Hey,
I just finished a very interesting test: using a class (instead of an
interface) as a TransientComposite. Example:
public static class CapitalizeConcern
extends GenericConcern
{
@Override
public Object invoke( Object proxy, Method method, Object[]
args ) throws Throwable
{
if (args != null)
{
args[0] = ((String)args[0]).toUpperCase();
return next.invoke( proxy, method, args );
} else
return next.invoke( proxy, method, args );
}
}
@Concerns(CapitalizeConcern.class)
public static class AnyTransient
implements TransientComposite
{
@Structure
Module module;
public String hello(@MaxLength(5) String name)
{
return "Hello "+name+" from "+module.name();
}
}
---
As this shows you can use both constraints/sideeffects/concerns. What
happens is that Qi4j creates two subclasses of AnyTransient, one for the
proxy and one for the mixin. The proxy subclass delegates to
CompositeInstance for all invocations, which goes through the usual
invocation chain, and ends up on an instance of the mixin.

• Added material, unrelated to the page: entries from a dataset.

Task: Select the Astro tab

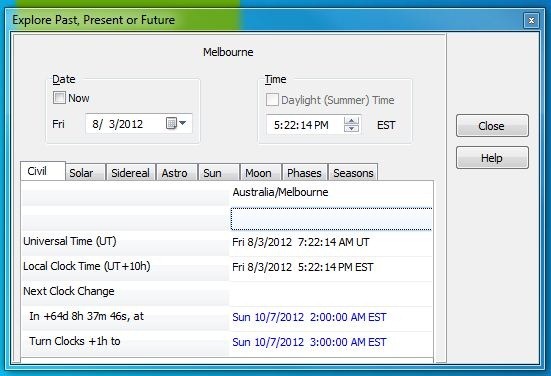Action: point(177,173)
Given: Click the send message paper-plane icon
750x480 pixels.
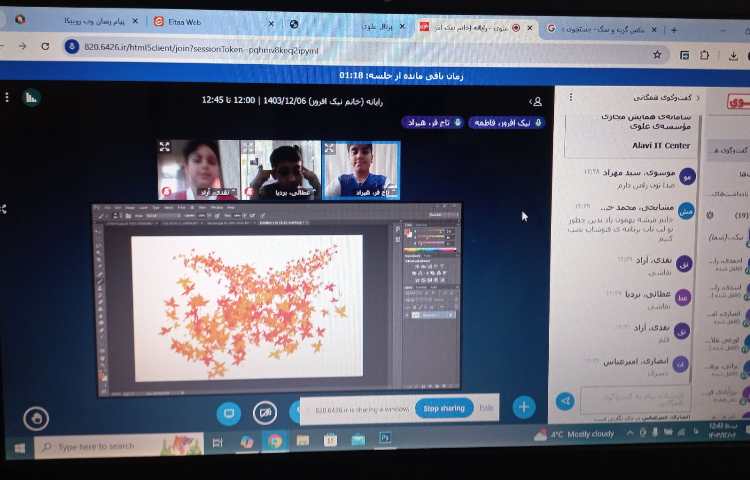Looking at the screenshot, I should (565, 400).
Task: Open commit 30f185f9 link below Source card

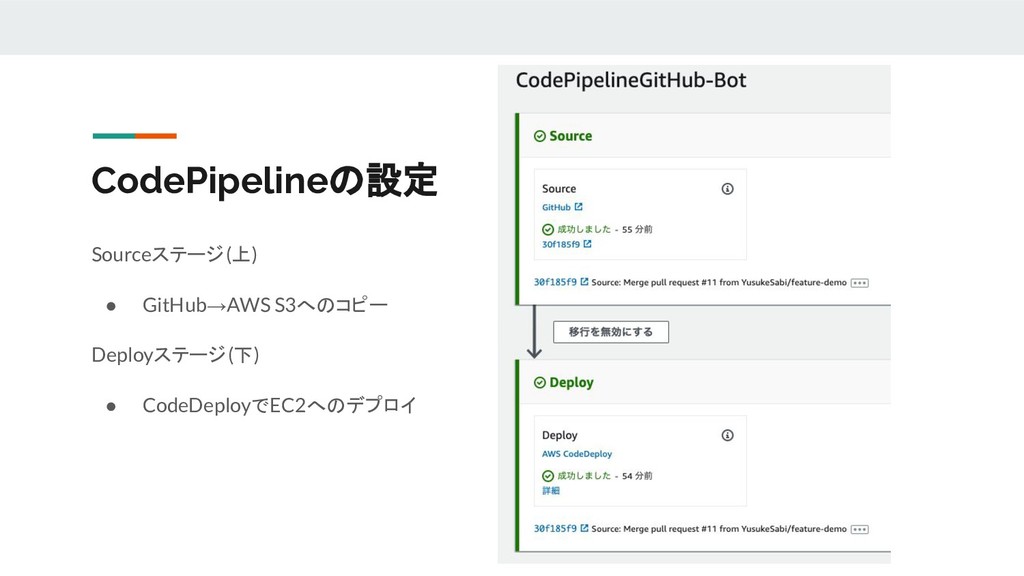Action: click(x=555, y=282)
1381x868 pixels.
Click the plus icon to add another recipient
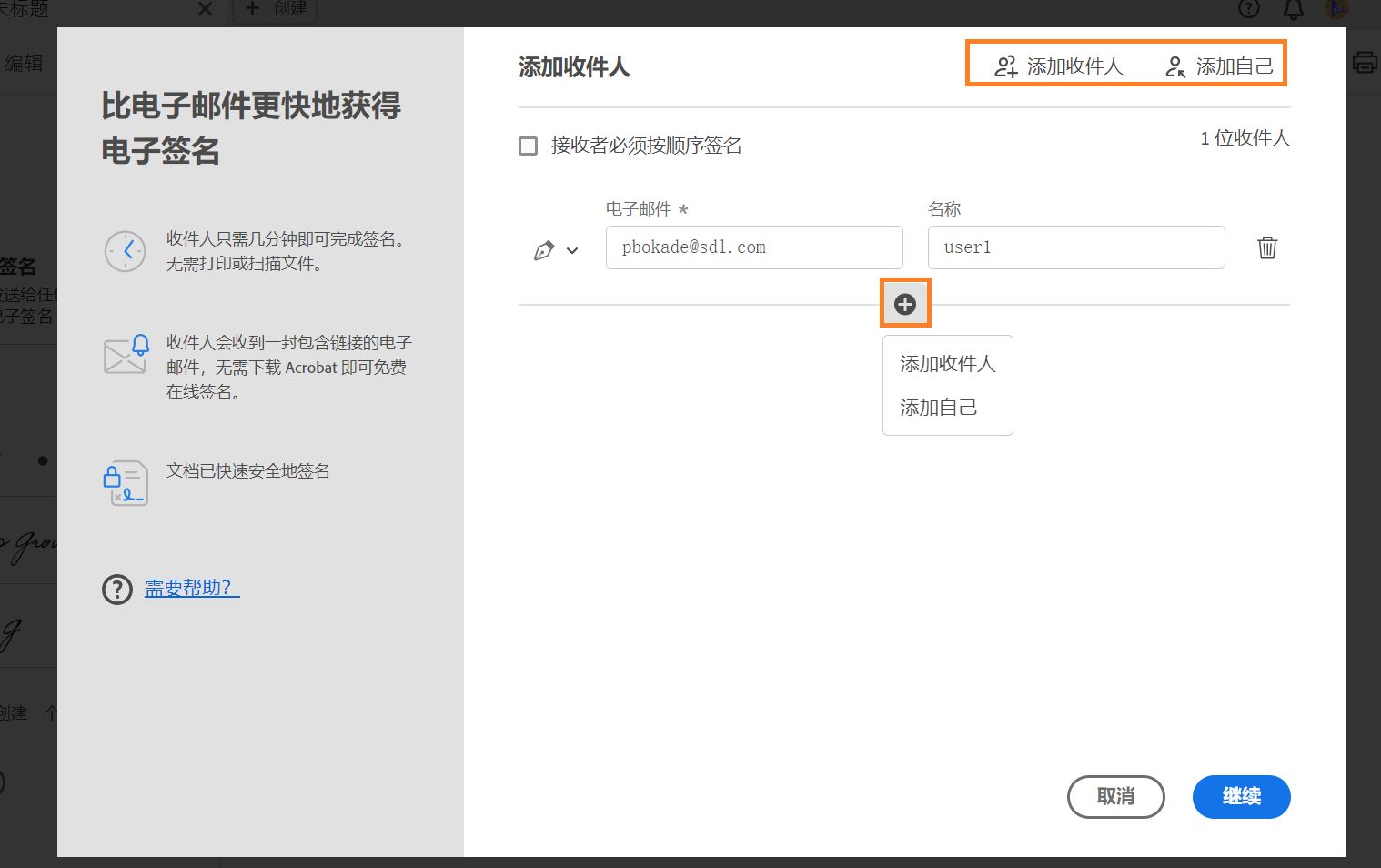pos(904,302)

Because of this, in effect there will be TWO instances of AnyTransient
for any Qi4j instance: one for the proxy (which just delegates) and one
for the actual "mixin" (even though there is no interface).
To me, the most important of this is that I can now use constraint
annotations on regular classes without having to make them interfaces.
This is a major advantage!
Since the whole thing is a composite, technically, concerns and even the
class itself can use @This injections to private mixins.
This is available in the v2.0 branch, look in
TransientBuilderFactoryTest for the example code.